Title: Mosaic RBD nanoparticles protect against challenge by diverse sarbecoviruses in animal models
Author: Alexander A. Cohen, Neeltje van Doremalen, Allison J. Greaney, Hanne Andersen, Ankur Sharma, Tyler N. Starr, Jennifer R. Keeffe, Chengcheng Fan, Jonathan E. Schulz, Priyanthi N. P. Gnanapragasam, Leesa M. Kakutani, Anthony P. WestJr., Greg Saturday, Yu E. Lee, Han Gao, Claudia A. Jette, Mark G. Lewis, Tiong K. Tan, Alain R. Townsend, Jesse D. Bloom, Vincent J. Munster, Pamela J. Bjorkman
Abstract: To combat future severe acute respiratory syndrome coronavirus 2 (SARS-CoV-2) variants and spillovers of SARS-like betacoronaviruses (sarbecoviruses) threatening global health, we designed mosaic nanoparticles that present randomly arranged sarbecovirus spike receptor-binding domains (RBDs) to elicit antibodies against epitopes that are conserved and relatively occluded rather than variable, immunodominant, and exposed.

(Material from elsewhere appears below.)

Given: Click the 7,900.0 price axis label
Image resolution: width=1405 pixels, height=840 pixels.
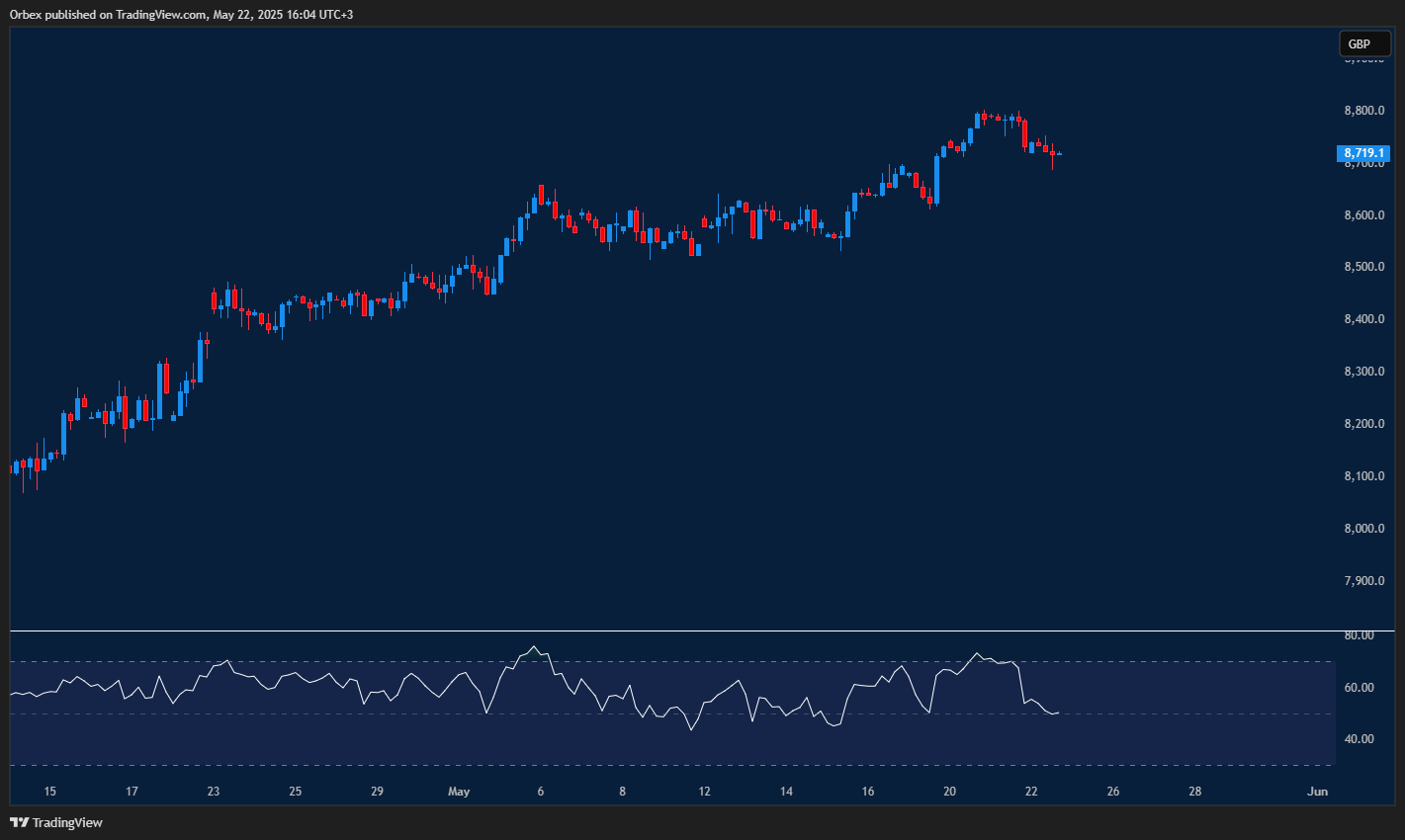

We compared immune responses elicited by mosaic-8 (SARS-CoV-2 and seven animal sarbecoviruses) and homotypic (only SARS-CoV-2) RBD nanoparticles in mice and macaques and observed stronger responses elicited by mosaic-8 to mismatched (not on nanoparticles) strains, including SARS-CoV and animal sarbecoviruses. Mosaic-8 immunization showed equivalent neutralization of SARS-CoV-2 variants, including Omicrons, and protected from SARS-CoV-2 and SARS-CoV challenges, whereas homotypic SARS-CoV-2 immunization protected only from SARS-CoV-2 challenge. Epitope mapping demonstrated increased targeting of conserved epitopes after mosaic-8 immunization. Together, these results suggest that mosaic-8 RBD nanoparticles could protect against SARS-CoV-2 variants and future sarbecovirus spillovers.